1873 was the rabbit year. There had been none of these little rodents in Japan. Hence, when imported as curiosities, they fetched incredible prices, as much as $1,000 being sometimes paid for a single specimen. Speculations in $400 and $500 rabbits were of daily occurrence … 1874–5 were the cock-fighting years … Waltzing and gigantic funerals marked 1886–7. The fol
lowing year took quite a new departure, setting mesmerism, table-turning and planchette in fashion; and 1888 lifted wrestling from a vulgar pastime to a fashionable craze, in which the then prime minister … led the way. 1889 saw a general revival of all native Japanese amusements, Japanese costume, anti-foreign agitation, etc. This was the great year of reaction. 1893, the whole nation went mad over Colonel Fukushima’s successful ride across Siberia. 1896, stamp-collecting. 1898–1900, garden-parties …
There were vogues for squeaky brogues – special inserts made of ‘singing leather’ could be purchased. And the eating of meat went from being something done for medicinal reasons only to an experiment by curious urbanites to see whether it really was one of the ingredients of Western success. Beef had been eaten by injured soldiers of the Boshin War, to aid their recovery, and was soon permanently on the menu in army and navy barracks. From there, it made it onto civilian menus, a transition slowed slightly in Tokyo because supply was somewhat at the mercy of the fabled bushi shōhō (warrior business-management). The people involved treated their clients so arrogantly, were so shameless in trying to rig prices, and were sufficiently relaxed about quality control that their enterprise was quickly wound up by red-faced officials.

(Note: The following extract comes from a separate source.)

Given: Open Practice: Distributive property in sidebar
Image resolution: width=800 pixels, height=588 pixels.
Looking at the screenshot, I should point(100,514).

Nevertheless, Western patrons of high-class restaurants were soon enjoying a warm feeling of cultural superiority as they watched their Japanese friends chase a piece of meat patiently around the plate with inexpertly wielded knives and forks. Rougher outlets offered chopsticks to their patrons: these were the cramped, steamy spaces – known as ‘stew restaurants’ – where experiments were made in marinading beef in familiar flavours like miso and soy sauce. All this quickly caught on: by 1877, Tokyoites in search of beef had nearly 600 establishments from which to choose.